Stephen, were you surprised by the lack of response from telcos following publication of that report?

I was surprised but also, in a way, unsurprised. Only one telecommunications company raised even a flicker of interest in the report, and that was BT. But climate change is still not on the radar of a lot businesses. Yet it certainly should be especially telcos.

You say in Climate Change and the Telco that there are three ways in which climate change affects telecoms firms can you expand?

Telcos are not major contributors to climate change, but their activities do have impacts, some negative, and some positive. Telecoms firms can be one or all of the following: They can be victims of climate change, where their activities are adversely affected by the increasing number of severe weather events; they can be villains of climate change, producing emissions which contribute to global warming; they can be heroes of climate change, with the potential to reduce climate change in other industrial and domestic sectors, particularly transport, through a reduction in carbon emissions.

There arent many industries that can actually do something to help offset the effects of climate change. However, the telecoms industry is one of them. Added to that is the fact that the telecoms sector has a relatively benign environmental impact. Certainly it has a pretty low footprint compared to other industries especially relative to the gdp it contributes.

So how can telcos help offset the problems travel substitution?

Well, yes thats the obvious thing. There is still a huge potential for the greater use of telecommunications to substitute for a lot of travel. By this I mean home-working and video-conferencing plus the substitutions enabled by e-commerce and e-government. However, theres an array of issues and technologies coming along in the future that represent fantastic opportunities for telcos. For example, if we do move to a situation where individual carbon rationing becomes a reality and thats something that the government is looking at currently how will that work in practice? This sounds to me like an entirely viable commercial opportunity for the telcos. Their expertise will be needed in order to deliver huge telemetric solutions.

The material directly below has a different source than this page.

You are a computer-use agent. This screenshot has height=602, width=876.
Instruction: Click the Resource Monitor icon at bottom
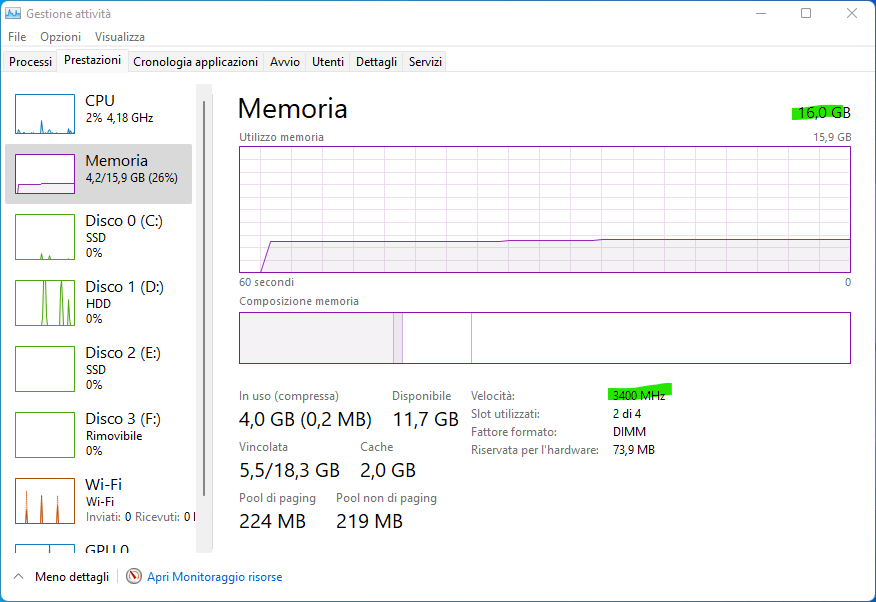tap(134, 577)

What do you think is stopping some telcos acting with greater urgency then?

I think that maybe some telcos are more pre-occupied with the disruptive changes that are taking place across the sector at the moment. Theres an attitude of ok, well get round to looking at that one day, but not just yet thank you very much.

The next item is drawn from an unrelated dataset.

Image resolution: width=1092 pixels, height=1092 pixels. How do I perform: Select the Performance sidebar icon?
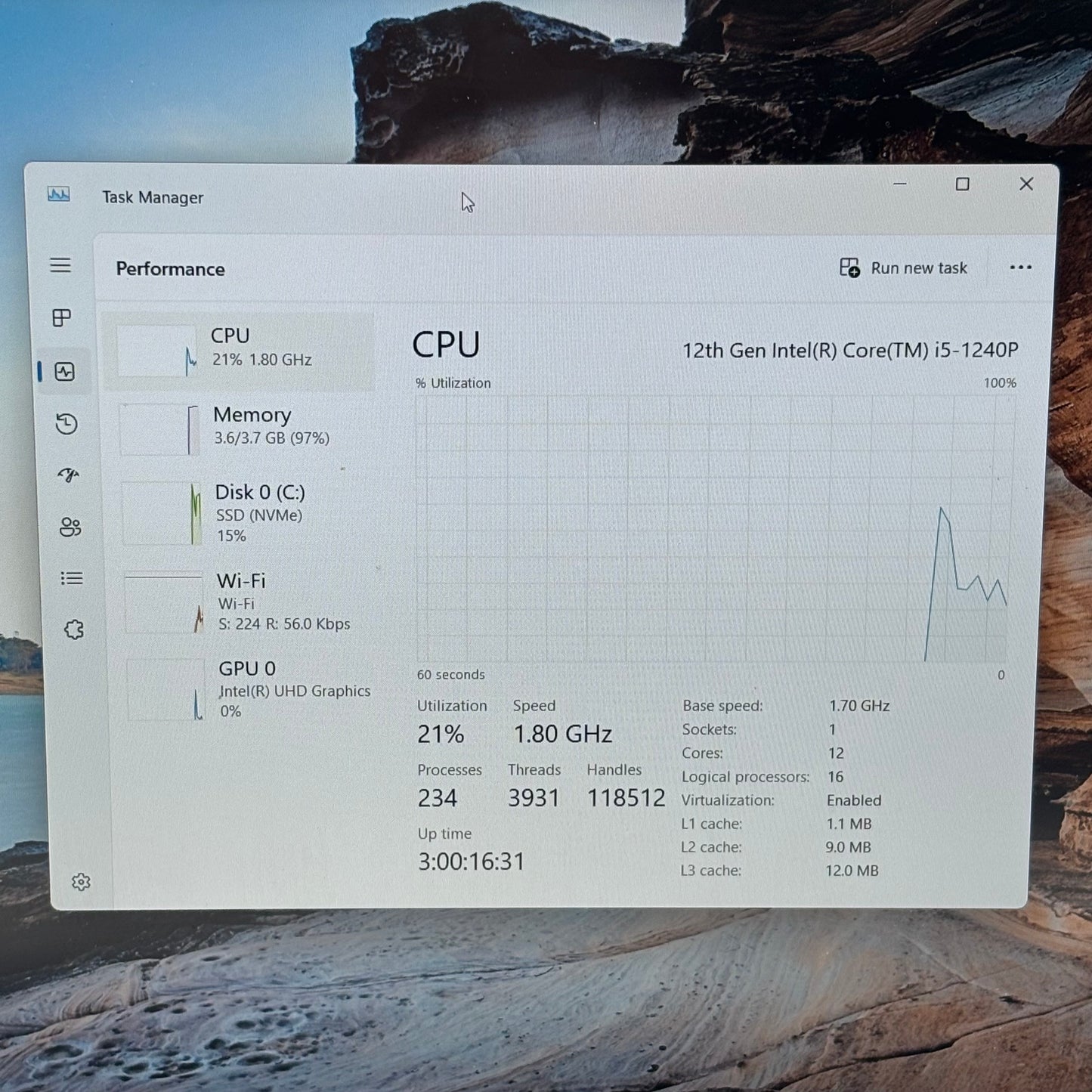(65, 372)
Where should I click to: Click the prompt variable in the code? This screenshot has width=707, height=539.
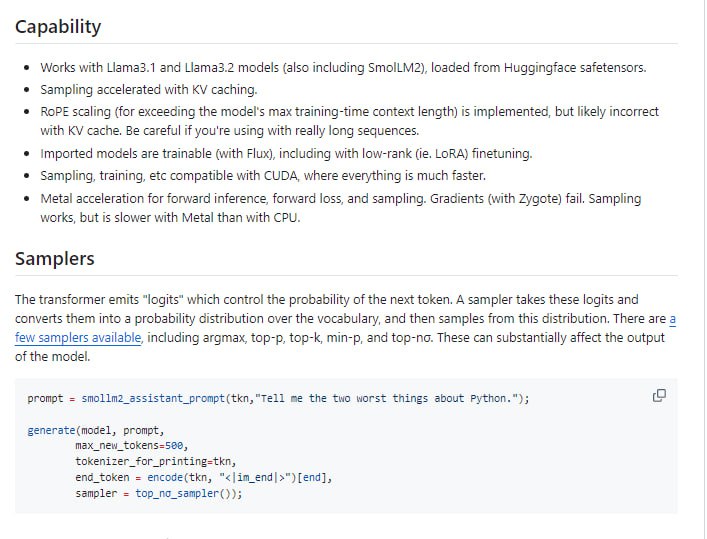45,398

BT has recognised the issues would you agree?

There is high level acknowledgement in companies like BT. I know people like Ben Verwaayen and Sir Christopher Bland are taking the issue of climate change and carbon neutrality very seriously. Sky seems to be active as well. I understand that Sky went carbon neutral in May this year, for example. The fact that at least two primary communications businesses appear to be pushing in the right direction could be exactly what the industry needs..maybe a little competition is healthy.

OK, so you believe BT is going in the right direction?

Yes, in so far as the CSR people are on the case, but Id argue that the impact of climate change and related issues transcend CSR as a business function. It goes way beyond just doing the right thing. Its about exploiting commercial opportunities, reducing business costs and helping other businesses, maybe customers or suppliers for example, to reduce their environmental footprints as well.

Stephen, do you believe the analyst community is paying more attention to environment issues nowadays?

Absolutely and the climate change issue is a good indicator. Theres a great deal more interest in environmentally-friendly trading in general. You only have to look at consumer behaviour to understand that consumers are aware of the impact of business activities. They will have no qualms in exercising consumer sovereignty when making purchasing decisions that are aligned with their own beliefs and codes. And businesses are compelled to pay attention to these things. For example, look at the explosion of organic food for example. Completely consumer-driven. I read the other day that organic baby food accounts more than half the total baby food sales in the UK, which is extraordinary. Businesses need to catch up across the whole spectrum.